### EXCERPTED RECORDS
++++++
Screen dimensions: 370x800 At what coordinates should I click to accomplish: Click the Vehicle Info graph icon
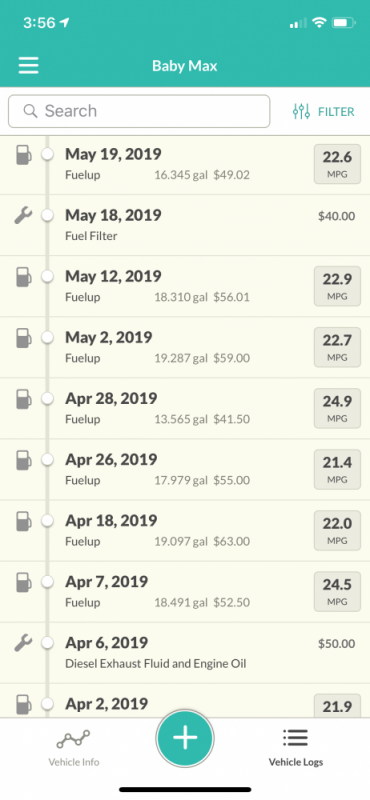click(73, 738)
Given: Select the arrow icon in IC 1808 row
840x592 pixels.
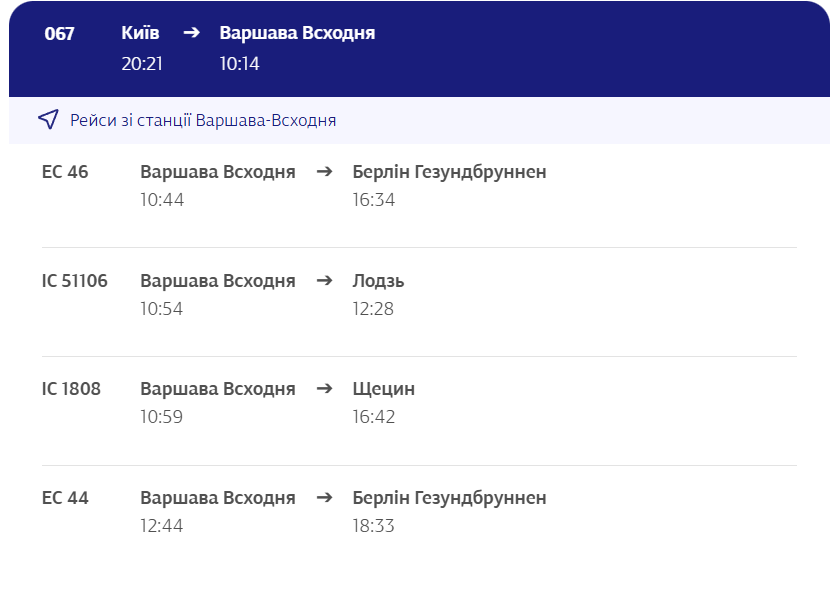Looking at the screenshot, I should point(323,388).
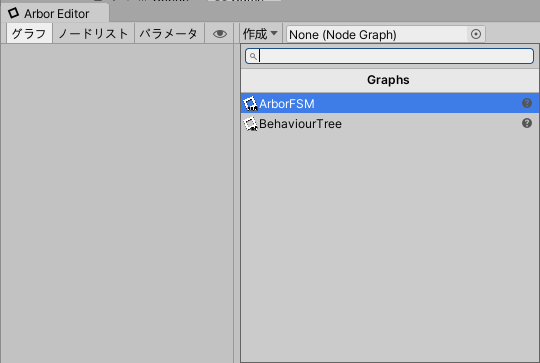540x363 pixels.
Task: Click the None (Node Graph) object field
Action: click(x=386, y=34)
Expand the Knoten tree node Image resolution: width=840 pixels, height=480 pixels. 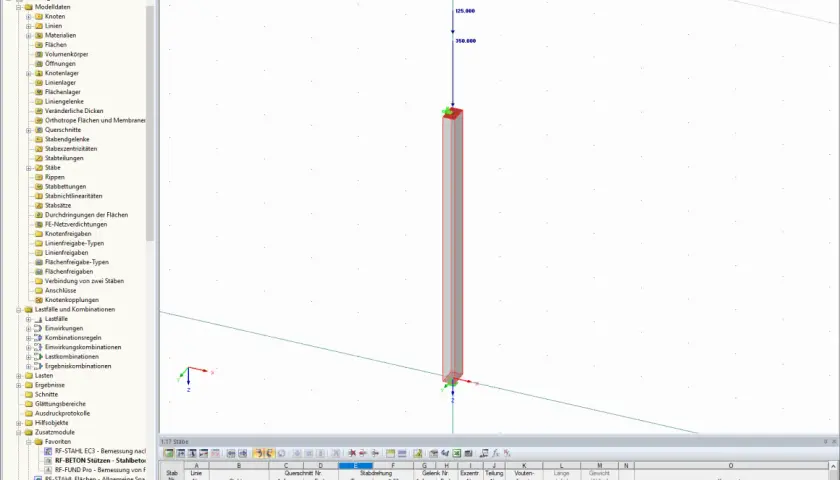coord(29,17)
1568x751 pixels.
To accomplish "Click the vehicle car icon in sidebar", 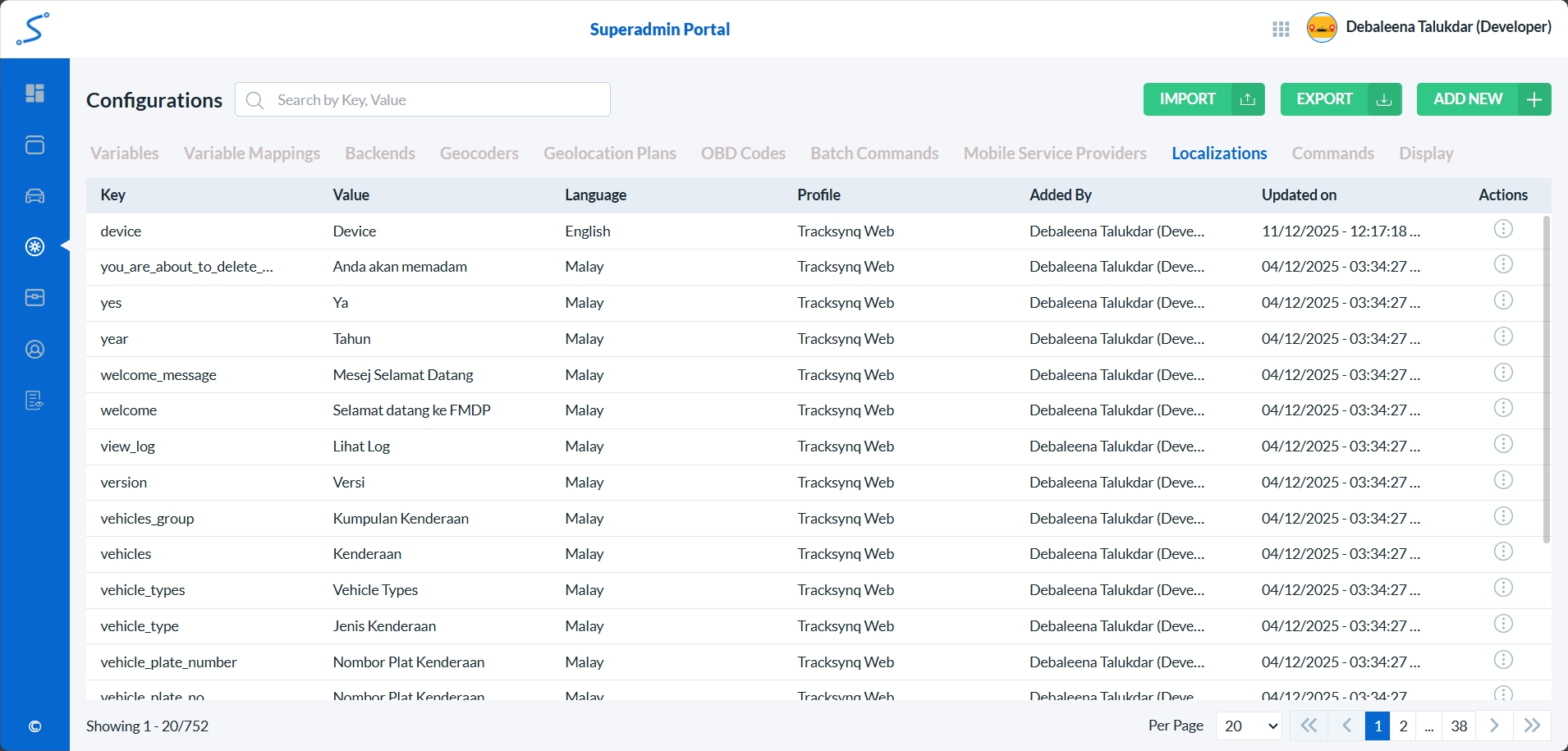I will pyautogui.click(x=34, y=196).
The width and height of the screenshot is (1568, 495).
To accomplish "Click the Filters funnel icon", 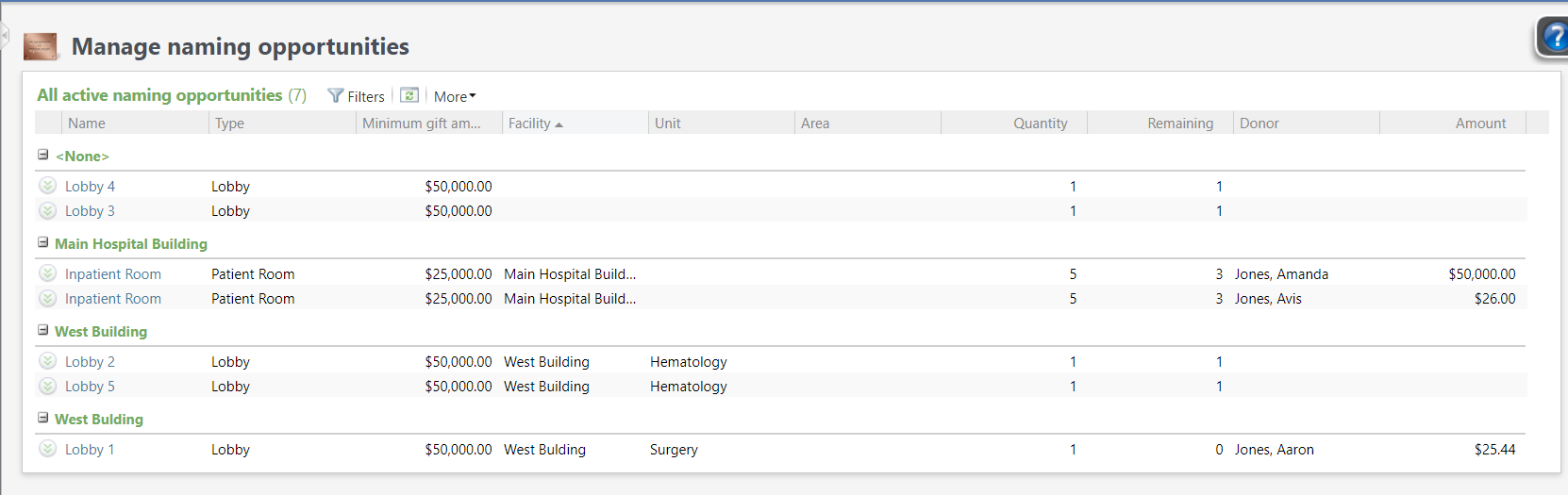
++++++
### PROBLEM DETAILS
Using the listing above, write out exactly the lines from the one that holds "The width and" through the last line, both included, and omit pictures.

### ANSWER TO THIS EXERCISE
The width and height of the screenshot is (1568, 495).
To accomplish "Click the Filters funnel icon", 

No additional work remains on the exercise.